Not surprisingly, the very society that has overturned justice in the name of justice, turns to anyone or any group that promises order, no matter how perverted that order might be. At the time of greatest necessity, an order of any kind is better than anarchical and violent disorder. The society, then, becomes open to the greatest of mischiefs, the imposition of the human will upon the entire and fundamental pattern of existence. One might even—according to Burke—define the truly terrible man as he who believes himself the necessary and only guardian of society. “I cannot conceive how any man can have brought himself to that pitch of presumption, to consider his country as nothing but carte blanche, upon which he may scribble whatever he pleases,” Burke argued.
The true opposite of the egotistical strong man who claims to serve the “greater good,” for Burke, though, is the reformer of the “common good.”
A man full of warm speculative benevolence may wish his society otherwise constituted than he finds it; but a good patriot, and a true politician, always considers how he shall make the most of the existing materials of his country. A disposition to preserve, and an ability to improve, taken together, would be my standard of a statesman. Everything else is vulgar in the conception, perilous in the execution.

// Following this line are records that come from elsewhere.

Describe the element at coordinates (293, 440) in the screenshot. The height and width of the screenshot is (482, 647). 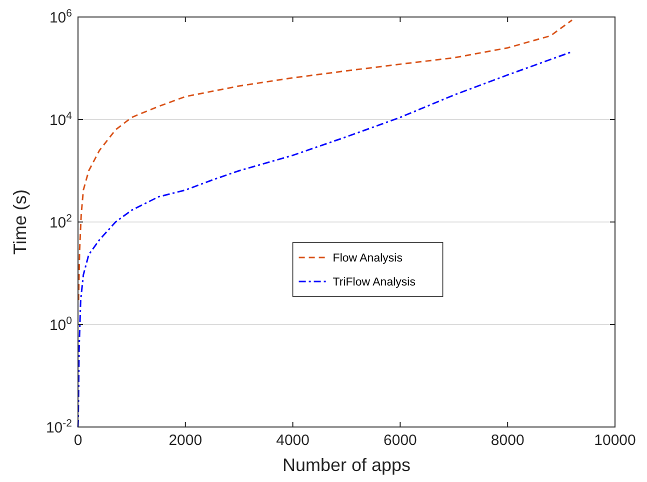
I see `x-tick-label: 4000` at that location.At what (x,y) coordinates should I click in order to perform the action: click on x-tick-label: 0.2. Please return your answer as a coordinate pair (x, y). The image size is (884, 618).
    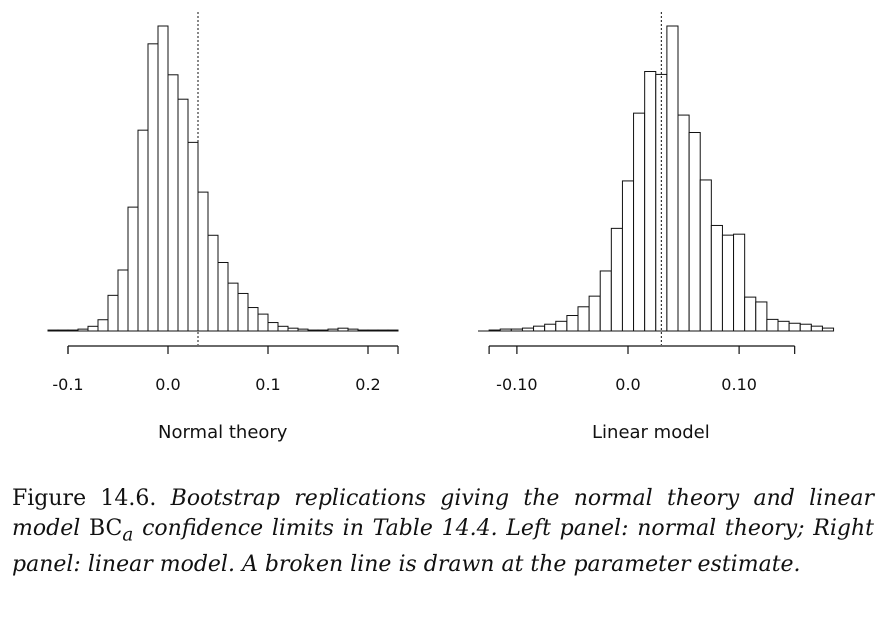
    Looking at the image, I should click on (368, 384).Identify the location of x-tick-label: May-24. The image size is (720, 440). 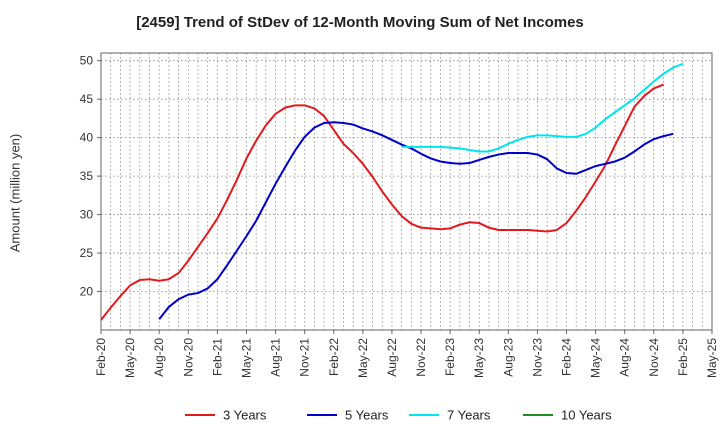
(596, 358).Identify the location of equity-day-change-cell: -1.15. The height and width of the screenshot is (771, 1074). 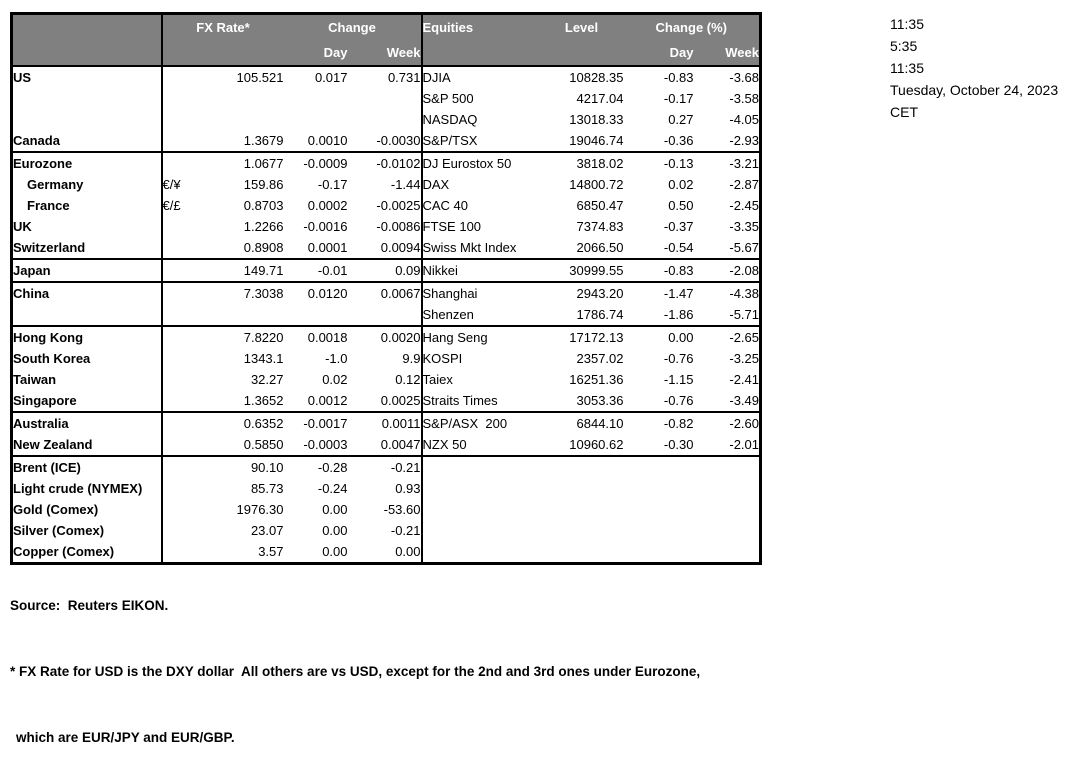
(678, 380).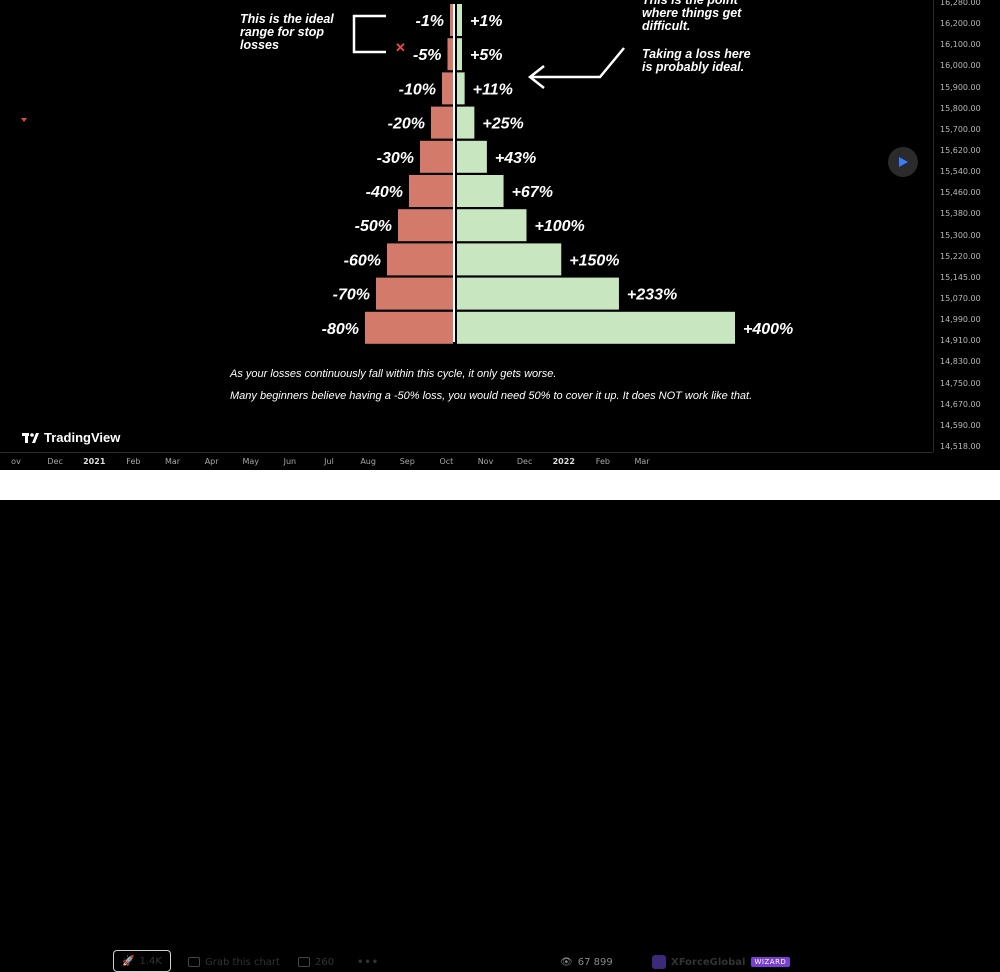 The height and width of the screenshot is (972, 1000). I want to click on author-link: XForceGlobal WIZARD, so click(722, 962).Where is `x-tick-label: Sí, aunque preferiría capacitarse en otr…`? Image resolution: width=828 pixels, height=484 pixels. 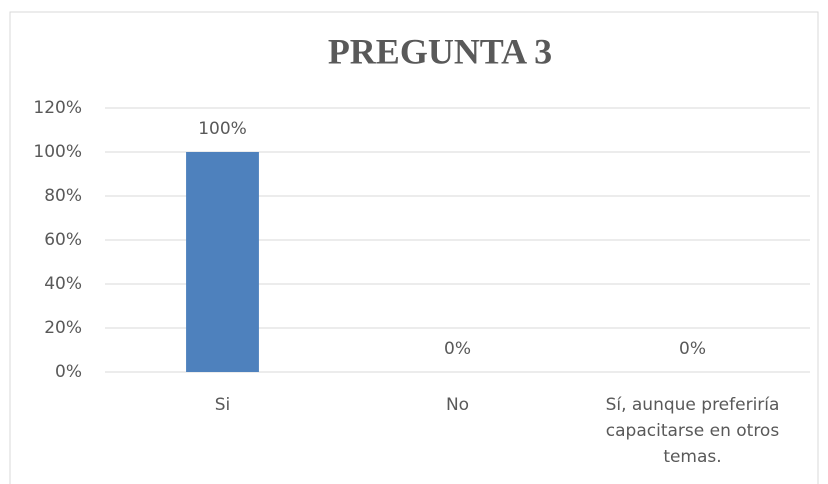
x-tick-label: Sí, aunque preferiría capacitarse en otr… is located at coordinates (692, 431).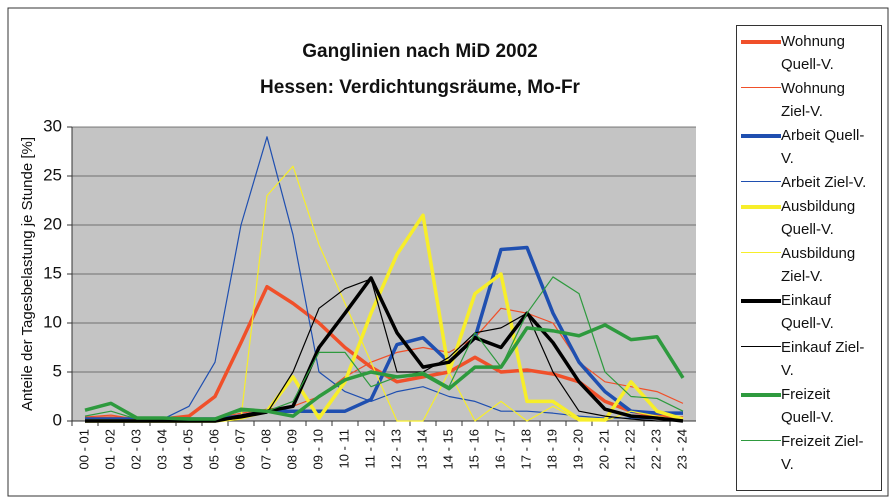 This screenshot has width=896, height=504. I want to click on x-tick-label: 09 - 10, so click(318, 449).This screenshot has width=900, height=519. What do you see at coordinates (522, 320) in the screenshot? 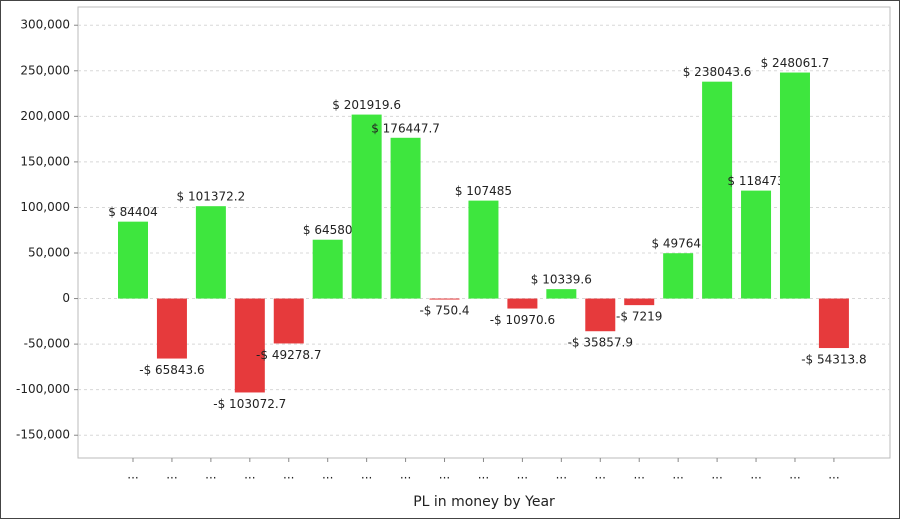
I see `value-label: -$ 10970.6` at bounding box center [522, 320].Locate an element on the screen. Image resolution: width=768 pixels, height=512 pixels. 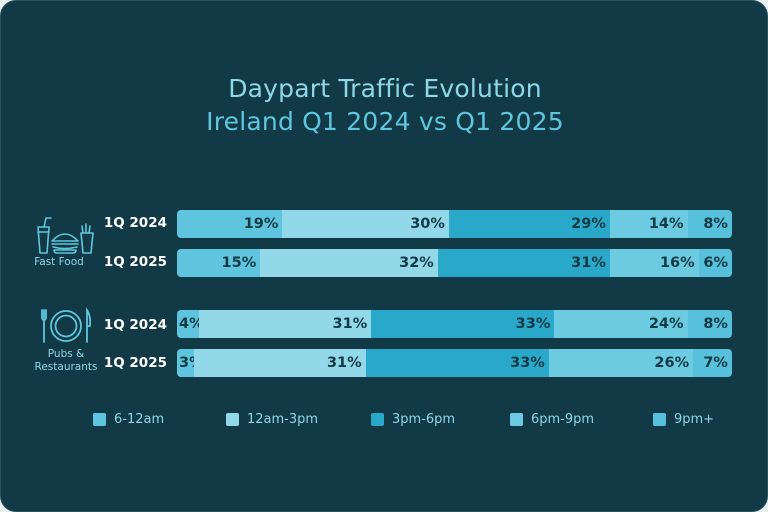
legend-label: 3pm-6pm is located at coordinates (424, 420).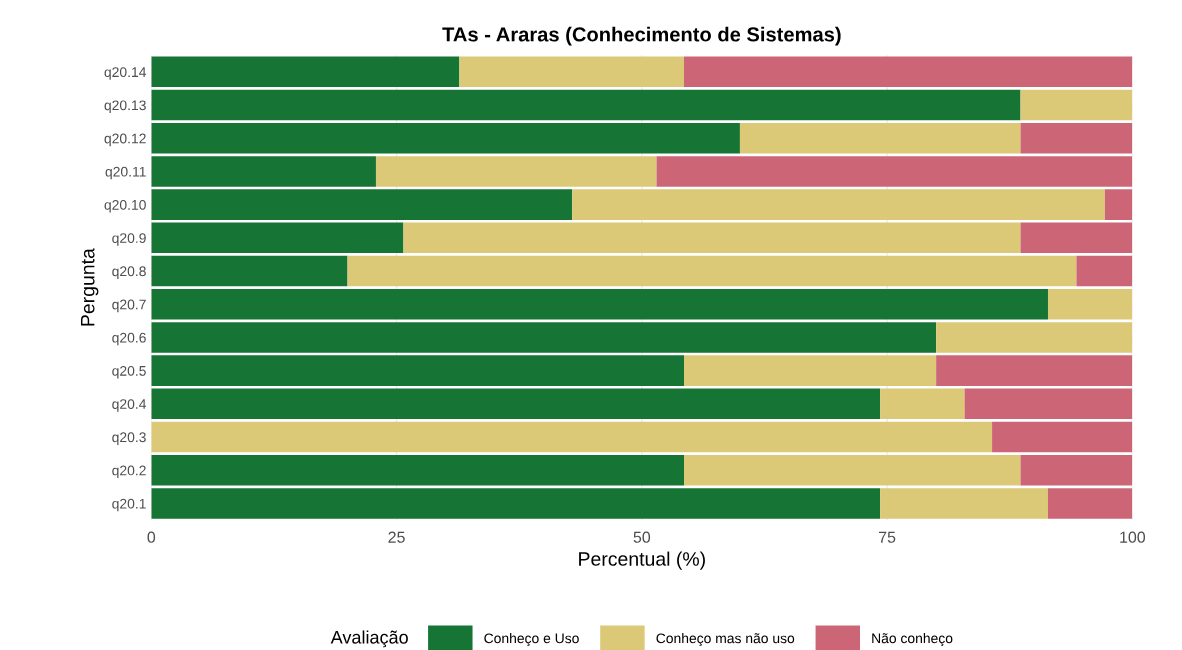 The height and width of the screenshot is (650, 1182). I want to click on y-tick-label: q20.6, so click(129, 339).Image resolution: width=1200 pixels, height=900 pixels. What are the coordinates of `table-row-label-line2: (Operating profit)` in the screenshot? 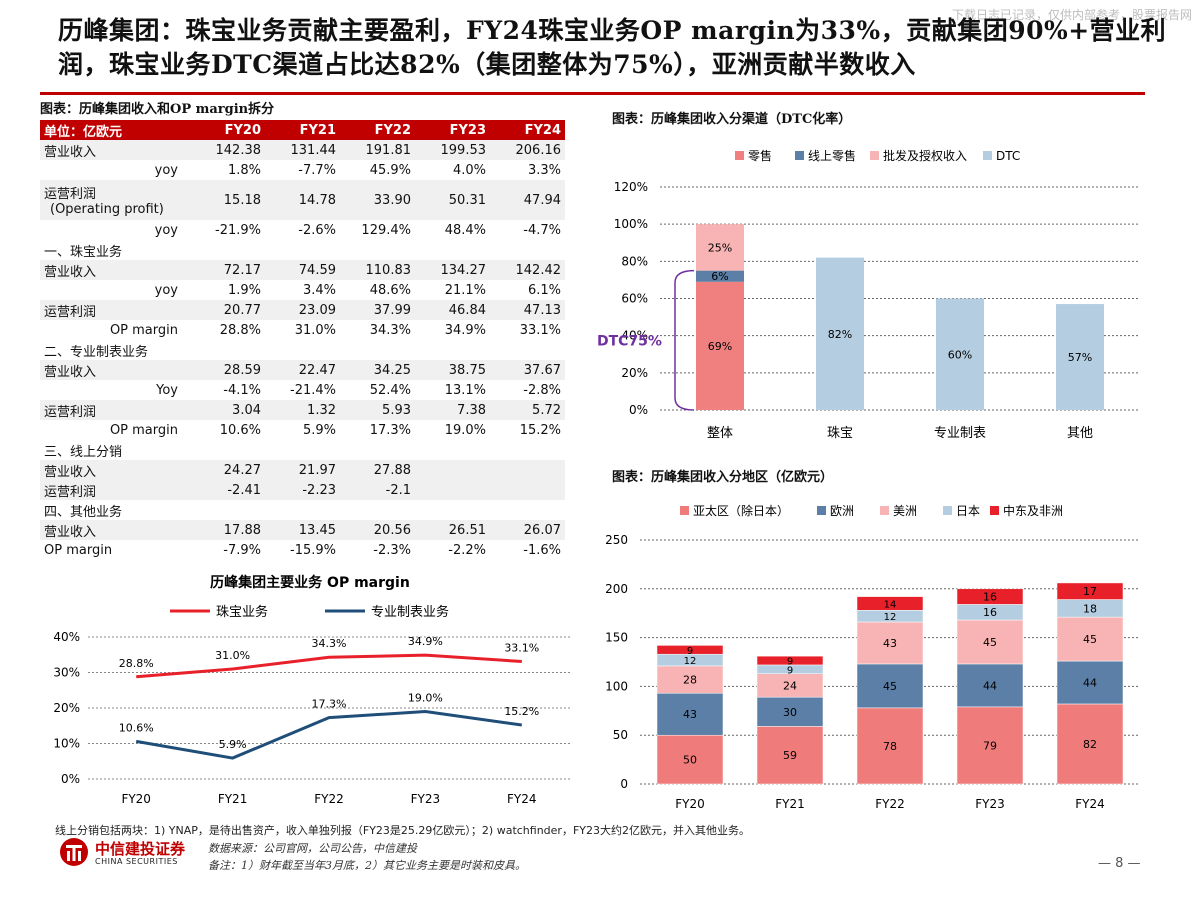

It would be difficult to find a more beautiful republican thought in all of Burke’s writings than the above passage.
For Burke, every great statesman is a reformer, recognizing that his patrimony must be respected but, likewise, judged. Some things inherited must be passed on, some rejected, but most reformed. Real wisdom, Burke argued, came not from creating what we wish to be true, but by recognizing what is true and what, through our limited existence, can be made true. “Wisdom cannot create materials,” he wrote, “they are the gifts of nature or of chance.”
In the end, Burke claimed, men tolerate others not because they necessarily agree with their opinions, but because they respect the holders of those opinions, recognizing their own limitations and fallibility. Along with that respect comes a certain amount of trust that allows for the stability of property and, thus, of social order and harmony.